Business Analysts: Different Types in the Team

22 August 2014
By Ekaterina Shalapanova, Project Manager and Maxim Matsiyevskyi, Business Analyst

Today we will talk about analyst teams for IT projects.

Who do we need to play this specific role? What particular skills and responsibilities an analyst should have to be efficient and cost effective? We will cover several aspects in this small blog entry; mostly, we address the needs of mid-sized or large project.

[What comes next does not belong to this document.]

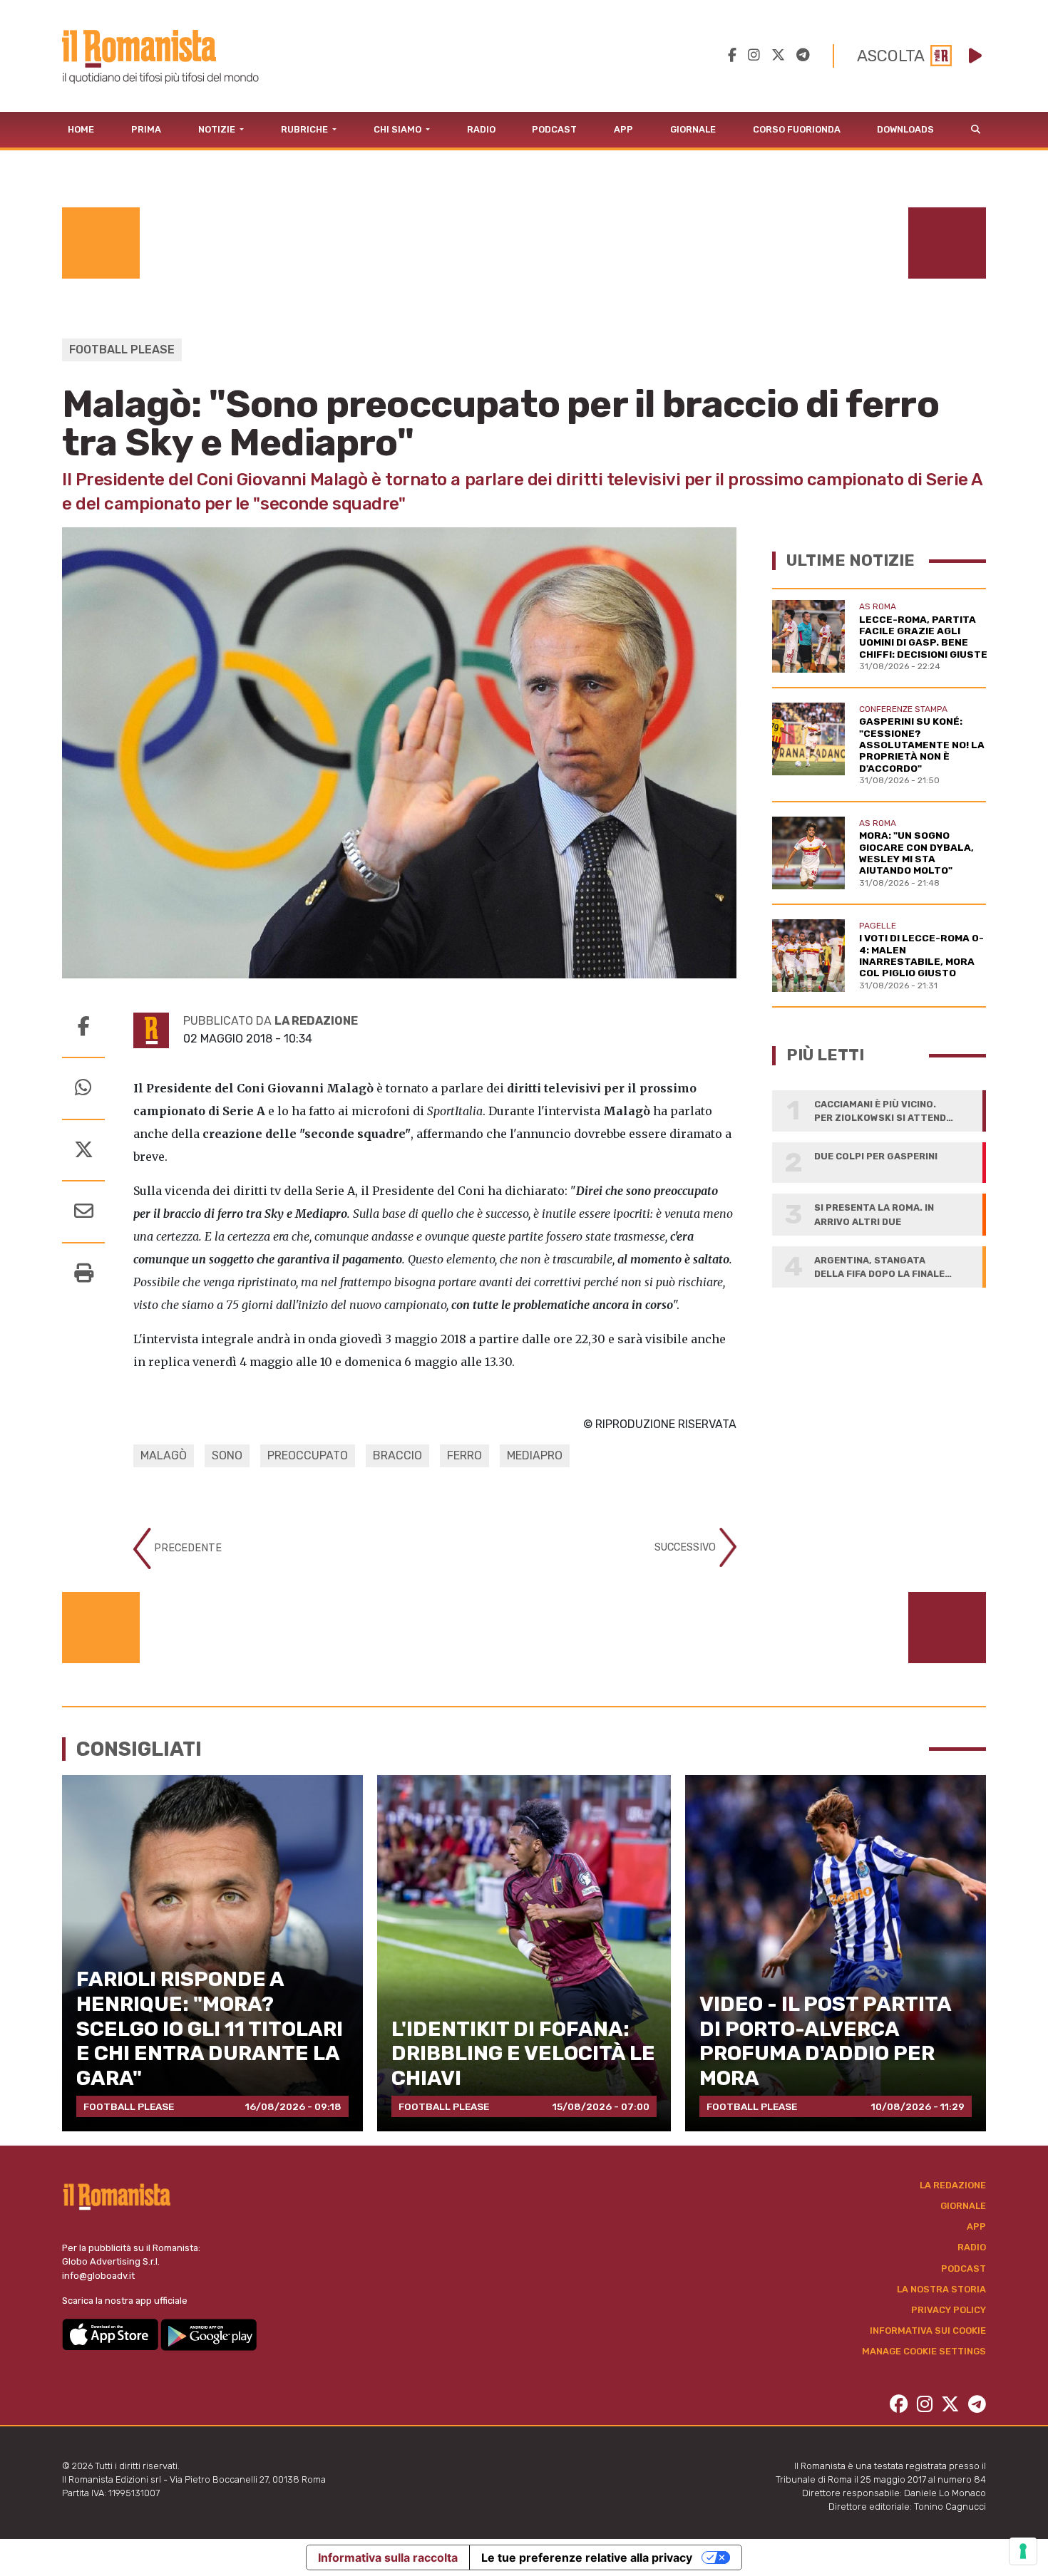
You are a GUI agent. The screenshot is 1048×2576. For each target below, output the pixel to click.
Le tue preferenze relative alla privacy (586, 2557)
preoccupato (307, 1455)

First, let’s define who is a business analyst. Like developers, who have their favorite programming language and the area of their professional focus, analysts have areas of their specialization and career paths. Below we described typical roles an analyst can play in a project:

  • Business Analyst
    On the one hand, this is an umbrella brand for an IT-analyst, and on the other hand this role has a quite formal definition within the industry. Their job is to drive optimization of the of the client’s business processes. They do that by analyzing the current state of the business and suggest specific steps to be taken for improving enterprise efficiency. They are more focused on business processes rather than technology.
  • Business Consultant
    Responsibility of a business consultant is to build new business processes based on their industry knowledge and experience. These specialists have excellent knowledge of the industry, watch trends and bring high value by implementing industry best practices to reach the goals of a particular project.
  • Marketing Specialist
    They usually work with end-users, research markets and competing products, gather end-user expectations, collect feedback and plan promotions. Usually they report to a Product Manager, and this makes them a part of an analyst team.
  • Product Manager
    The responsibility of product owner is to envision the product, define the place of the project in the company’s product line and its positioning against competing products. He has the authority to accept or reject features based on their vision of the product. Product Manager is an expert in their market niche, who directs the product development.
  • Requirements Manager
    Requirements Manager’s responsibilities are to identify, classify, document, maintain, receive approval for requirements from business stakeholders and mediate conflicts.
  • System Analyst
    What System Analyst is supposed to do is convert high-level requirements into software workflows and then elaborate a set of screens and rules that are suitable for software developers and QA engineers. Thus, source code, test cases and the acceptance criteria are all based on results of their work. These people understand technology capabilities, aware about usability and design.
  • Technical Writer
    Their job is to maintain project documentation including requirements specifications, user manuals, operational documentation, etc. This person has good writing skills and the ability to express their ideas.

No matter how you call it, someone always plays this role in virtually any project. In some cases these roles are played by the business people who explain their needs to IT and share their ideas with colleagues, who write documentation and build user interfaces based on their understanding of the requirements. However, in some cases this is not enough and a lack of these skills in a project can lead to failure.

So, when you start thinking about a new project, do not forget about analysts.

The next step is to look at the people already involved into the project and identify the ones with the appropriate skills and capacity (which is very important too). If you are not sure that you have right people in the team, it’s better to involve them from outside at the very beginning. They will help you to shape your ideas and inspire all people whose support is required for the project to succeed.